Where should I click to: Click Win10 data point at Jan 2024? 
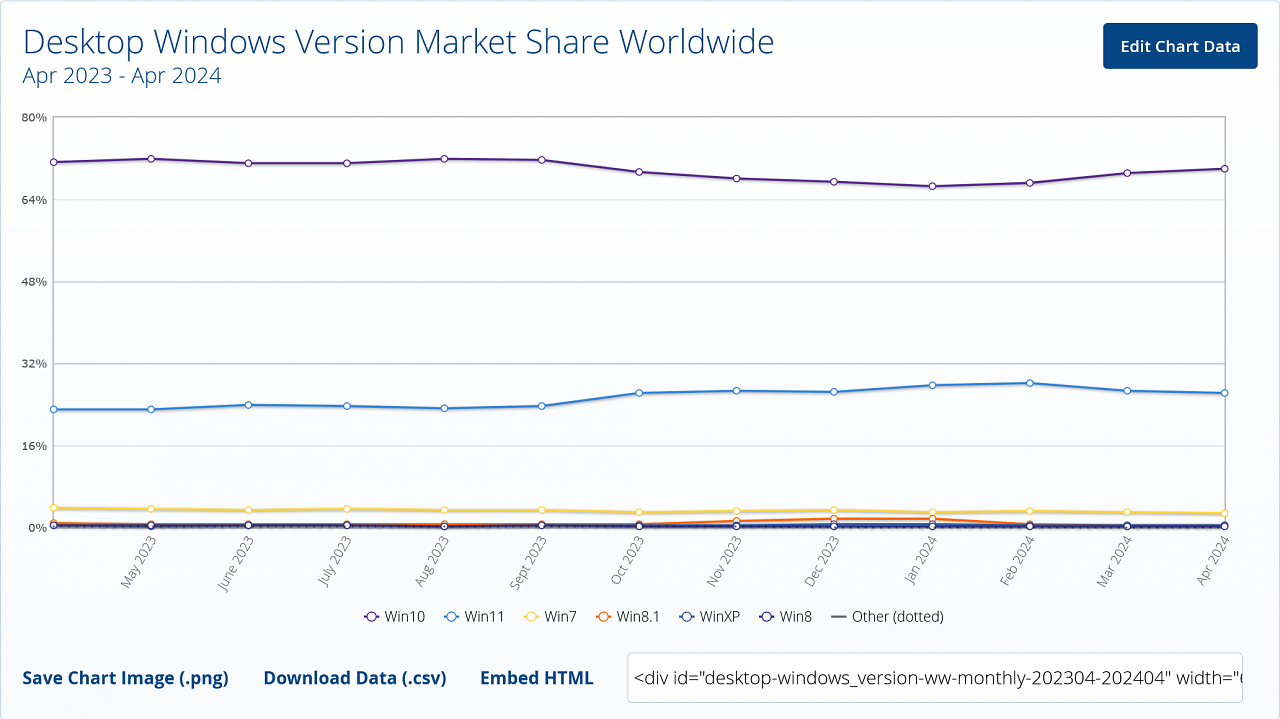click(932, 186)
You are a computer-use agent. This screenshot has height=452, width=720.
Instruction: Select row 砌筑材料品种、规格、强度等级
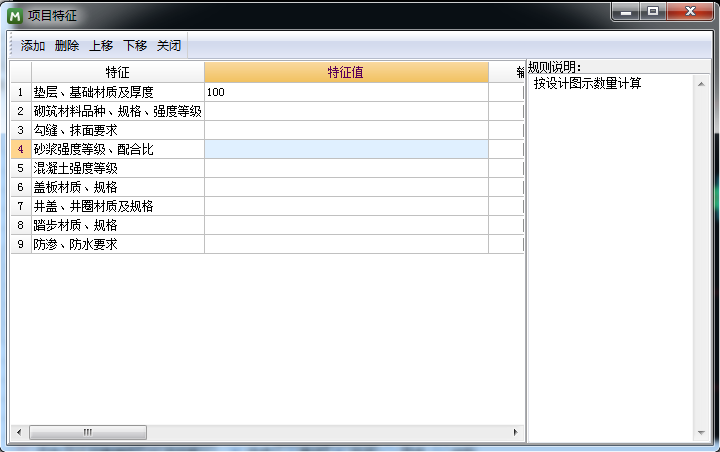coord(117,111)
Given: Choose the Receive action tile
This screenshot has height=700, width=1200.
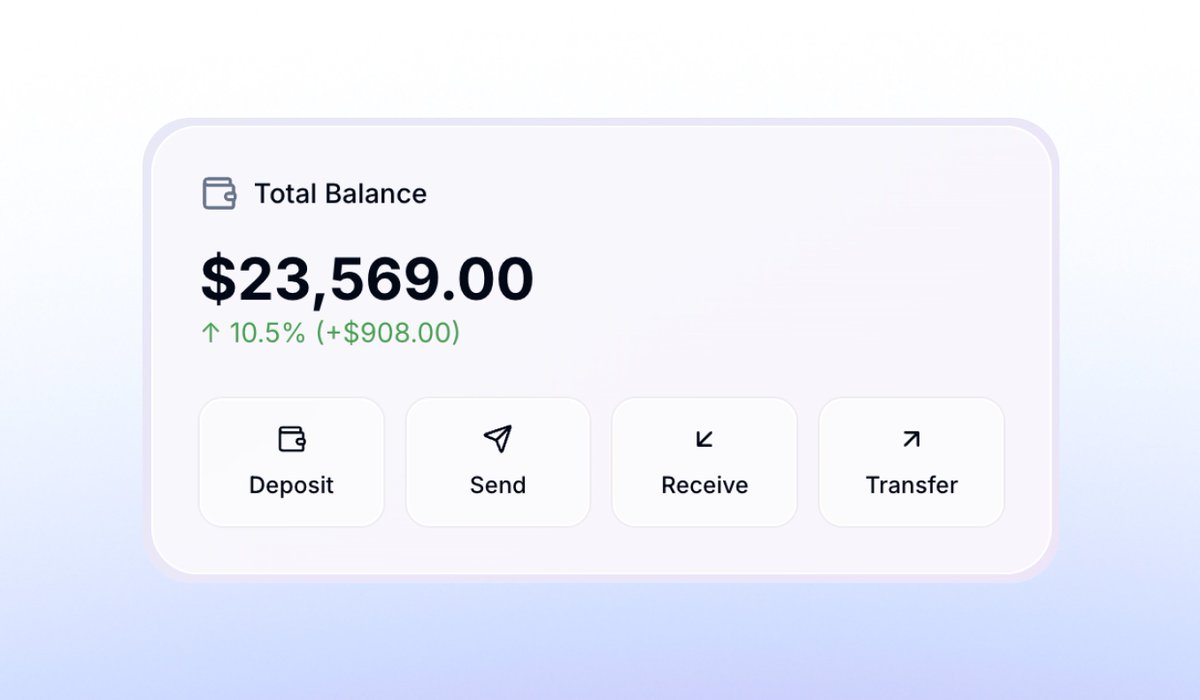Looking at the screenshot, I should point(704,462).
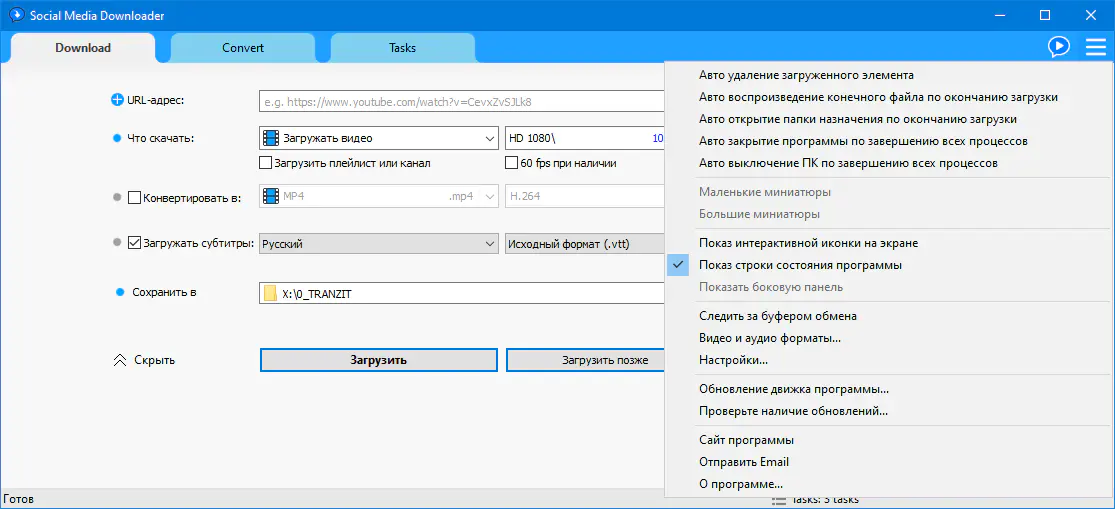
Task: Click the URL address input field
Action: 460,101
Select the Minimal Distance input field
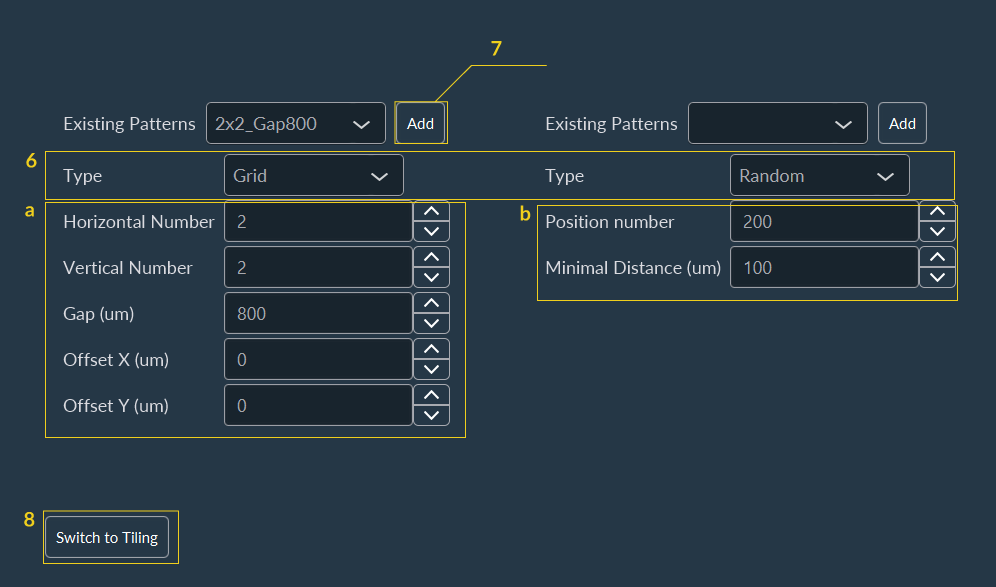 tap(824, 267)
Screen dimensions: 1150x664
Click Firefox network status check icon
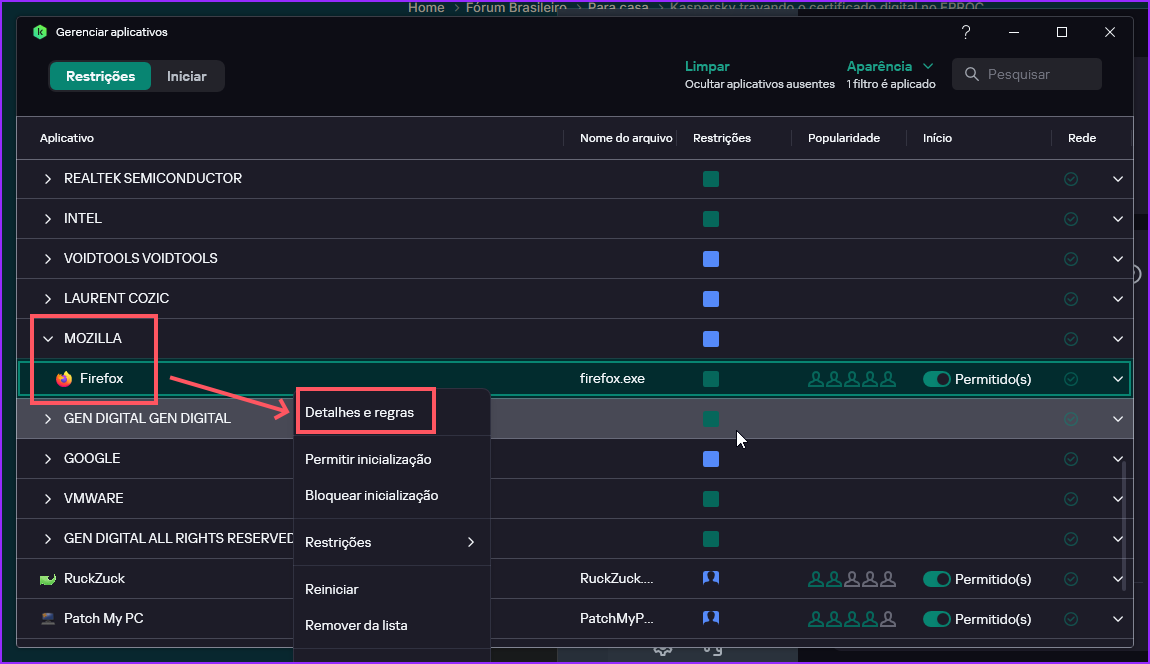tap(1071, 379)

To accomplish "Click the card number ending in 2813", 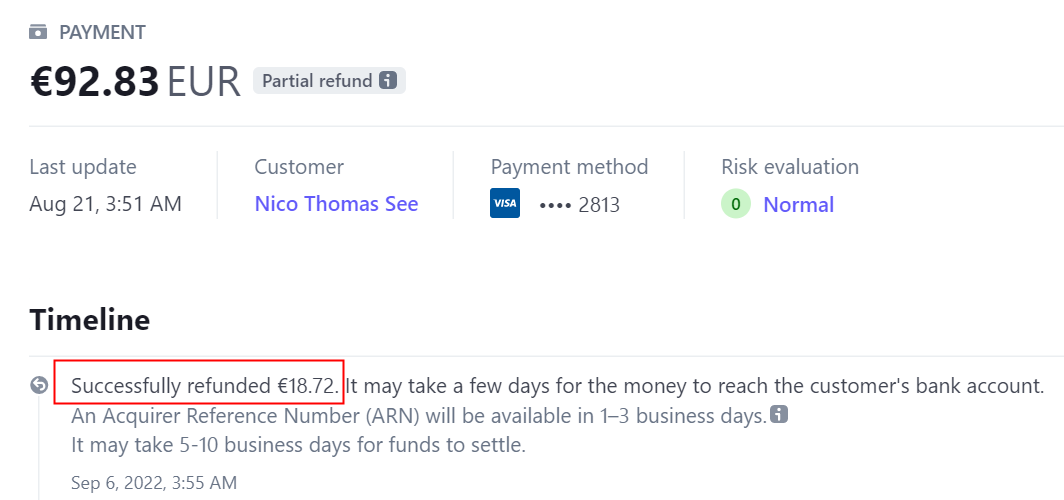I will 579,205.
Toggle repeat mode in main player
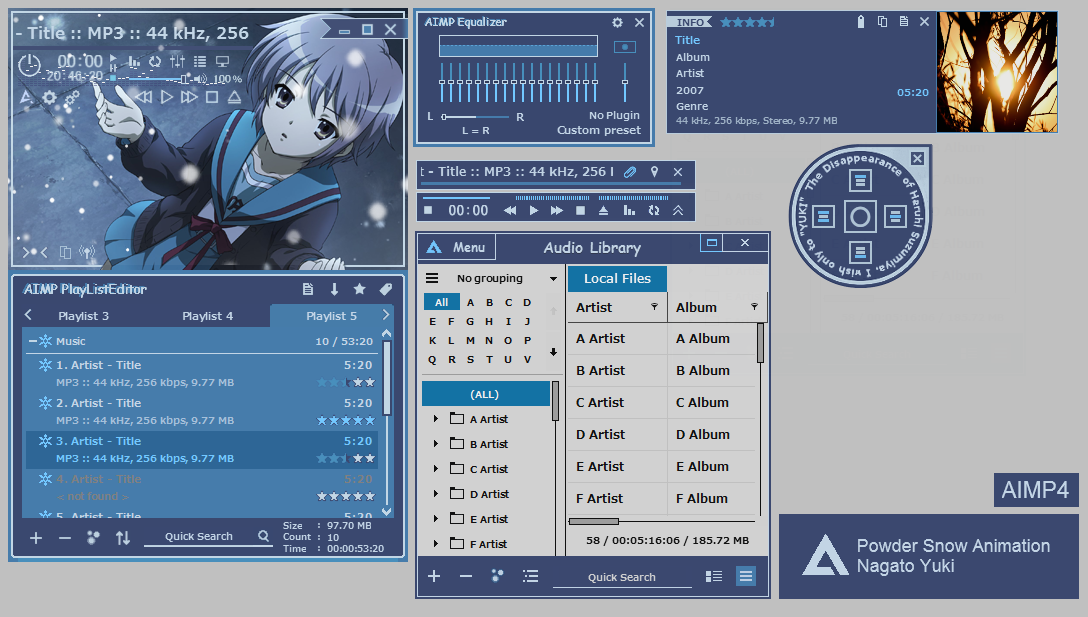This screenshot has height=617, width=1088. pyautogui.click(x=155, y=62)
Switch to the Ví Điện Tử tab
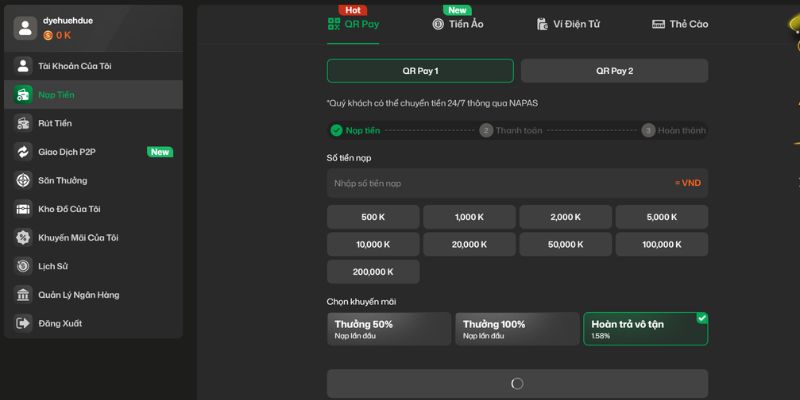This screenshot has height=400, width=800. coord(566,24)
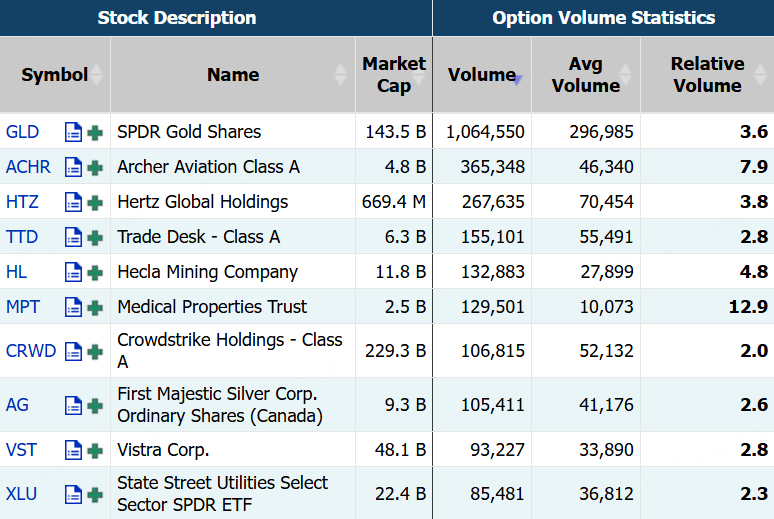Sort table by Avg Volume header
This screenshot has height=519, width=774.
coord(585,75)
------------------------------------
== TO DO ==
Could you give again precisely the lines from the one containing "Toggle repeat mode in main player" through the final line of the material above, both included, and no others, dropping the pictures?

== EXPECTED OUTPUT ==
Toggle repeat mode in main player
This screenshot has height=617, width=1088. pyautogui.click(x=155, y=62)
Switch to the Ví Điện Tử tab
This screenshot has height=400, width=800. coord(566,24)
Sort table by Avg Volume header
This screenshot has height=519, width=774.
coord(585,75)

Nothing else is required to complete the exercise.